### Exercise task 1
Answer these questions from the article on saber-toothed tiger teeth:
(a) On what date did the scan take place?
(b) Where were the teeth buried in tar for thousands of years?
(c) What is Glenn Monastersky's job?
### Exercise task 2
Pick up the article on saber-toothed tiger teeth right after its final sentence and keep it going.

-------- Text block

The special scan took place on April 9 and was part of a unique collaboration with the New York State Museum that brought together researchers from both institutions to study the ancient teeth using some of the most modern technology currently available. And, as new and old collided, the researchers began to gain new insight into the life, habitat, and diet of big cats that died up to 30,000 years ago.

“This is an exciting local partnership that highlights the research capabilities and potential for collaboration here in the Capital Region,” said Glenn Monastersky, director of operations at CBIS. “I am excited to see our equipment, which was purchased with funding through the New York state Gen*NY*sis program, being used for a scientific collaboration with a neighboring Albany institution.”

Robert Feranec, curator of vertebrate paleontology at the New York State Museum, has been studying the teeth of young saber-toothed tigers for several years. Bigger than the deadly canines of an adult Bengal tiger, the ancient teeth of the two baby saber-toothed tigers that he brought for the scan were extremely menacing.

“This is an exciting local partnership that highlights the research capabilities and potential for collaboration here in the Capital Region. I am excited to see our equipment being used for a scientific collaboration with a neighboring Albany institution.”

Stained slightly black from the tar that surrounded them for thousands of years in the La Brea tar pits of southern California, they already appeared to be lethal weapons. But, even after extensive research on these fascinating ancient cats, paleontologists still don’t know how long it takes the cats to grow their signature banana-sized adult canine teeth. Without a better understanding of how long the teeth take to grow, paleontologists don’t yet know when the cats could have used them to kill, what they ate before and after their teeth grew in, or if young cats needed to stay with their parents for a longer period before they become fully capable killers.

----------------
-------- Given information

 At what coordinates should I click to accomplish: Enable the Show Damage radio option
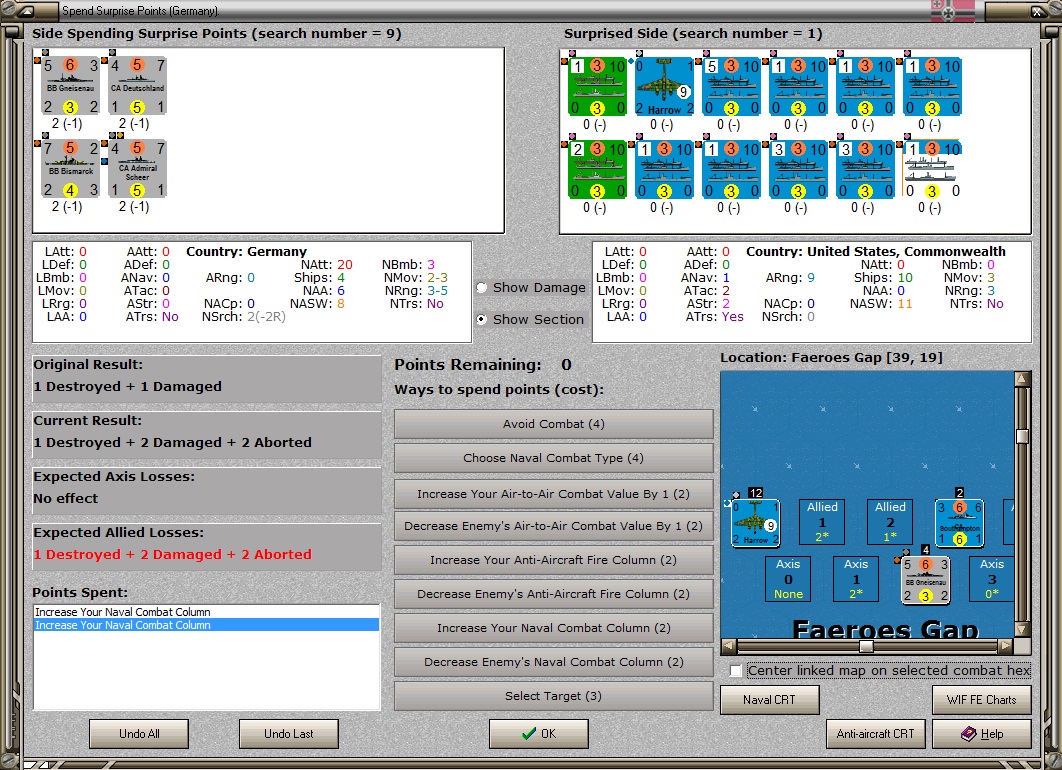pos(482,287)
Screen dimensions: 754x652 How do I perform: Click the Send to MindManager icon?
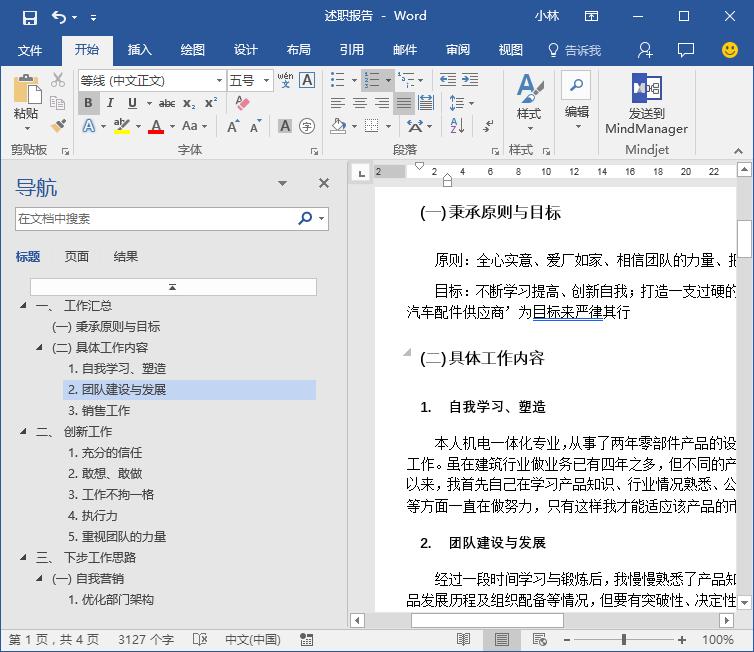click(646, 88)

----------------
-------- Given information

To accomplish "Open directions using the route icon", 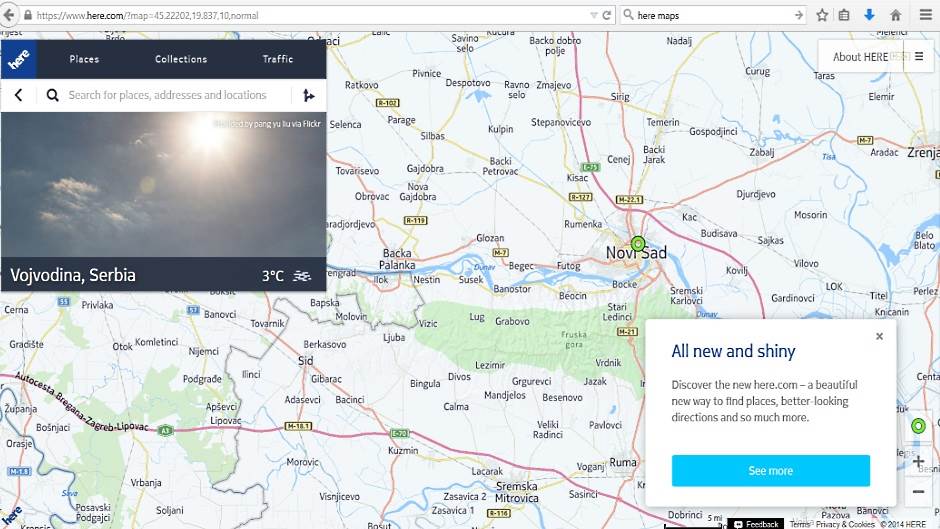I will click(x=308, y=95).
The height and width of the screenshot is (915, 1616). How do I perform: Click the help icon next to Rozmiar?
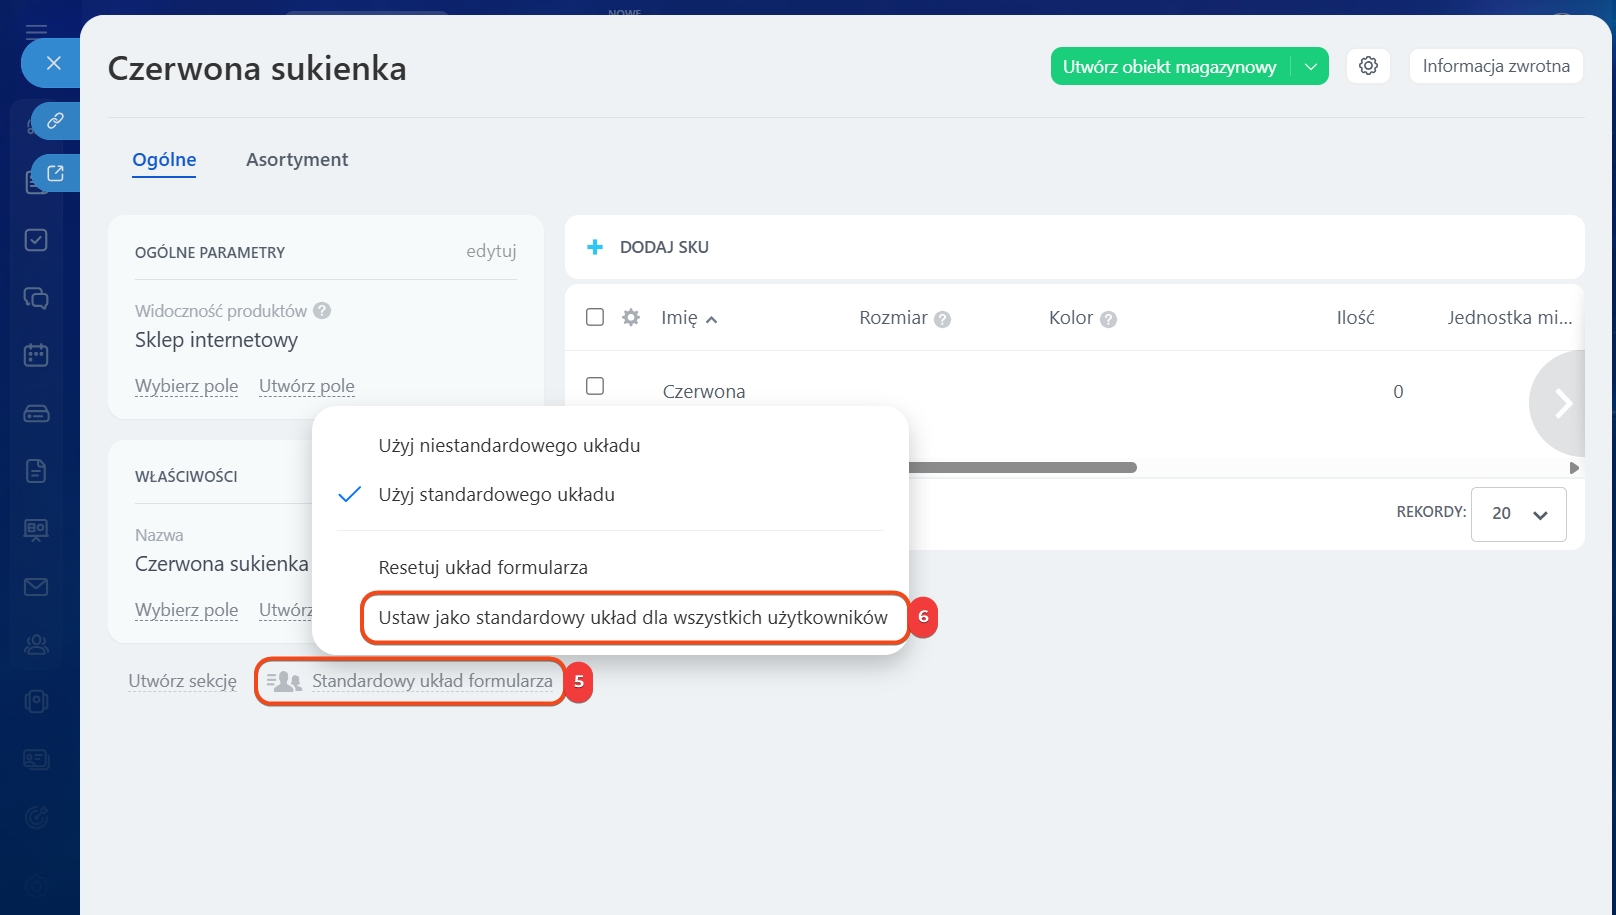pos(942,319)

----------------

### Exercise response 1
(a) April 9
(b) In the La Brea tar pits of southern California
(c) Director of operations at CBIS

### Exercise response 2
A CT scan was exactly what Feranec needed to help solve these ancient puzzles, but it took several years of searching to find the specialized technology that he needed. He discovered the technology right in his backyard at Rensselaer. After hearing from several colleagues that Rensselaer had a scanner that was likely a perfect fit, Feranec reached out to Monastersky and Bjornsson. The scan was quickly arranged and the teeth of the two cats were brought by Feranec to the Rensselaer researchers.

It took nearly six hours to fully scan one of the teeth, and the preliminary results look extremely promising. Feranec will now analyze the results to determine how long it takes the enamel in the teeth to harden and mature or mineralize. Because the CT scanner breaks the image down into extremely thin slices, the researchers will be able to determine how long the mineralized part of the teeth is. Feranec has previously discovered a mathematical formula that he can now apply to this data to determine how long it took the teeth to mature. With this information, he will be able to calculate how long the adult tooth likely took to grow as well as the order in which the other teeth erupted from the cat’s jaw. The research could have widespread implications for understanding the development and growth of teeth in all ancient mammals.

“This is a very big change from what we usually do here,” Bjornsson said. “We are really excited to see this equipment put to new and evocative use.”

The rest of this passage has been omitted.